The pan-European STOXX 600 index was up 0.5%, snapping its four-day losing streak.
Uncertainties around the escalating Ukraine-Russia conflict drove up oil prices, leading to gains in the energy sector that ticked 1.3% higher.
Ukraine said Russia fired what appeared to be an intercontinental ballistic missile at the city of Dnipro on Thursday.
Defence stocks rose 1.5%.
Assets perceived as safe havens have been on the rise, with gold, the Swiss franc and the US dollar edging up on the day.
A 1.6% gain in insurers also provided support. It was boosted by a 3.1% rise in Zurich Insurance after the company’s upbeat three-year targets, and a 6.8% rise in Poland’s PZU following third-quarter results.
“We’re not seeing those geopolitical concerns really being reflected in the stock market.
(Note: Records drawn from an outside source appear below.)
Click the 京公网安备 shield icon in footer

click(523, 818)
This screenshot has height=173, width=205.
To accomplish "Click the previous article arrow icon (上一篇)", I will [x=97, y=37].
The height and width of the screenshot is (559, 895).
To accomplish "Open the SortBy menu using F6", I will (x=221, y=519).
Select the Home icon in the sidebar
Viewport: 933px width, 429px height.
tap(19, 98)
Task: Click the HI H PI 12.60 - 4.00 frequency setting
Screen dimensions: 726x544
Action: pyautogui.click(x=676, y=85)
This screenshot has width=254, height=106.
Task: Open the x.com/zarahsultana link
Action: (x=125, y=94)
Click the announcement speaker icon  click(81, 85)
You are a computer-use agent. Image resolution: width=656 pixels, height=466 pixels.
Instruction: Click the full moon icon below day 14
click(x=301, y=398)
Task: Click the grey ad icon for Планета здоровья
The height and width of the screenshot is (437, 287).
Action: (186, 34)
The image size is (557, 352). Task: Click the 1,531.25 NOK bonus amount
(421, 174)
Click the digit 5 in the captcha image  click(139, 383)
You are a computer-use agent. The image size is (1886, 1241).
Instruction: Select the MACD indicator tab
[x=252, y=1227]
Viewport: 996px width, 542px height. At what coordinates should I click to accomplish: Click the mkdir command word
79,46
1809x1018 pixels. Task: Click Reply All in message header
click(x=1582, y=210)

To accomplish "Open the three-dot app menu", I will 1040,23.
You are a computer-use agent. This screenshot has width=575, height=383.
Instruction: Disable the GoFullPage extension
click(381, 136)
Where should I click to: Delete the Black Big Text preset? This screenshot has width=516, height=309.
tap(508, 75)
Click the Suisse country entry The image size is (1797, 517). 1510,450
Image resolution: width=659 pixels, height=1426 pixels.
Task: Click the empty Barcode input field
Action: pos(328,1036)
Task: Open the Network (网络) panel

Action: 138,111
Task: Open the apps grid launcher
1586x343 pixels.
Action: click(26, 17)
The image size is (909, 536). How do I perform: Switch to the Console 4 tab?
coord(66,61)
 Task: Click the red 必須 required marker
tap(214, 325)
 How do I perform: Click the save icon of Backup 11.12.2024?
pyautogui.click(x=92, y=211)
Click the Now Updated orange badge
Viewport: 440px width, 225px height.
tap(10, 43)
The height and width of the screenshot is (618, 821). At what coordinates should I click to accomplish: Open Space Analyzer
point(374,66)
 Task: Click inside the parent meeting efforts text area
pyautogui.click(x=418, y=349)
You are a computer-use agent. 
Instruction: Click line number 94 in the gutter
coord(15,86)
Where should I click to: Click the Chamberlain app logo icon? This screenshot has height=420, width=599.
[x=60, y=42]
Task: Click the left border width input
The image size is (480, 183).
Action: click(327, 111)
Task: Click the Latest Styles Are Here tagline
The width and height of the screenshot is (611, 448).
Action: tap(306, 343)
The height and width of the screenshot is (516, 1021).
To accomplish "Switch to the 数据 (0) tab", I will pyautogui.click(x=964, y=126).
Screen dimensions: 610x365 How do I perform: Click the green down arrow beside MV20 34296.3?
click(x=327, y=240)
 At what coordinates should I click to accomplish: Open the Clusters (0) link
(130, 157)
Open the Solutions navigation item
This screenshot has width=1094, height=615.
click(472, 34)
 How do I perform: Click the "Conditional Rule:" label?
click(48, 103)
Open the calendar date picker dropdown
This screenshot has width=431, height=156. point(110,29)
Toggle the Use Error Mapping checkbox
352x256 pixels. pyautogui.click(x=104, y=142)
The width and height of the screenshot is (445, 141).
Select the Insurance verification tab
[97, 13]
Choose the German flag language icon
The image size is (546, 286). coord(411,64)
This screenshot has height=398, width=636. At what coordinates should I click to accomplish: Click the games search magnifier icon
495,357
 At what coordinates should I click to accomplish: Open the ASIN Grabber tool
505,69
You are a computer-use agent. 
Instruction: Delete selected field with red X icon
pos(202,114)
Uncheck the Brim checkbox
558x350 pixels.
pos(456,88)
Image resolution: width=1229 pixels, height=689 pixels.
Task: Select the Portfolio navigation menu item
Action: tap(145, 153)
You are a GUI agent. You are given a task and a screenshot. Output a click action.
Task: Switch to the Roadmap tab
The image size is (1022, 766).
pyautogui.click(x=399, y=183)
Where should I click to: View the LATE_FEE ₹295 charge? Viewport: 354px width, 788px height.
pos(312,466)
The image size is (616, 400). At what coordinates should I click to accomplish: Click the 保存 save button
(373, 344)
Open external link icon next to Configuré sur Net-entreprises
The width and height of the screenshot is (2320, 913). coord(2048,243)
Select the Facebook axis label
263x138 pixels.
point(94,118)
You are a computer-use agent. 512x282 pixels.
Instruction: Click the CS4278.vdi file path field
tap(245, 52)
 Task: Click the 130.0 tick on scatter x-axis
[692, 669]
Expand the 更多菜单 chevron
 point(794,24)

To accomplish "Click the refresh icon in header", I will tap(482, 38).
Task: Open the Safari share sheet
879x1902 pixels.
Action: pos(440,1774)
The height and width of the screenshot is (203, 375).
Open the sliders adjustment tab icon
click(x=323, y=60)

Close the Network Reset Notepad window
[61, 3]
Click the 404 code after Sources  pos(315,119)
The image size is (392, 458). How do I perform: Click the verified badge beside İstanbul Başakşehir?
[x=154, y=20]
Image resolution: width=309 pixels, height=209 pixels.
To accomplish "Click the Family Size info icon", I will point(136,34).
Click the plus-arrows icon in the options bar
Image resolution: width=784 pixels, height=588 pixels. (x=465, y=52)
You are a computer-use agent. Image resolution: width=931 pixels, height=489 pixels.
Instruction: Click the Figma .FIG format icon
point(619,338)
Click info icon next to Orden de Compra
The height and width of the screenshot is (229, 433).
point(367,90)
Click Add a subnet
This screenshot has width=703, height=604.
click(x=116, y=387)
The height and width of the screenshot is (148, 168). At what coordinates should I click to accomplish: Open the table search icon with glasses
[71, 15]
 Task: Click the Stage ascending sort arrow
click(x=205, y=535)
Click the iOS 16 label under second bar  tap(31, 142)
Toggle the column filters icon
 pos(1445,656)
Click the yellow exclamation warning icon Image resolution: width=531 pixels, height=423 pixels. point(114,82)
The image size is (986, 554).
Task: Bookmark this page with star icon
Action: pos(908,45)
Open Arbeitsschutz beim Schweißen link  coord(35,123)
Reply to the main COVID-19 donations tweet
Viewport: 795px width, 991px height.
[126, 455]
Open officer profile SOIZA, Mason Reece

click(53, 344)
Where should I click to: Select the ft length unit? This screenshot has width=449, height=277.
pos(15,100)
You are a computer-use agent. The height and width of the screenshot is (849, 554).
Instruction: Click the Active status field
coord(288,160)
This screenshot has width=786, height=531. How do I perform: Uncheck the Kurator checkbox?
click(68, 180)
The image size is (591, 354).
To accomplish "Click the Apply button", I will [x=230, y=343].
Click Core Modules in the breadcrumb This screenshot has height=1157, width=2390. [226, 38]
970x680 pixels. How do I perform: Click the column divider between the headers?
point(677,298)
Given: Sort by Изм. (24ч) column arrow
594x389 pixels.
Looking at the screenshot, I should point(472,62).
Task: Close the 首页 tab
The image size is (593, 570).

We saw a little bit of nerves, which is limiting gains, rather than creating a big risk-off mood in the market,” said Fiona Cincotta, senior market analyst at City Index.
Despite hitting record highs earlier this year, the STOXX 600 has sharply fallen behind its US counterpart S&P 500 in 2024, also dented by likely domestic impacts of Donald Trump’s US presidential victory, concerns over Chinese spending and the euro zone’s economic woes.
While an ECB policymaker said tariff hikes under Trump do not shift Europe’s inflation outlook, a Federal Reserve official noted it was too early to start assessing the election impact on monetary policy.
Separately, Euro zone consumer confidence fell by 1.2 points to -13.7 in November from October.
European tech stocks ASML and SAP reversed early losses and gained more than 2% each, with the world’s largest company by market value, Nvidia, forecasting fourth quarter revenue above estimates.
“There is still optimism surrounding the sector ... It’s not that we’ve seen anything really disastrous,” Cincotta said.
The AI chip leader’s shares were down 0.8% in US trading.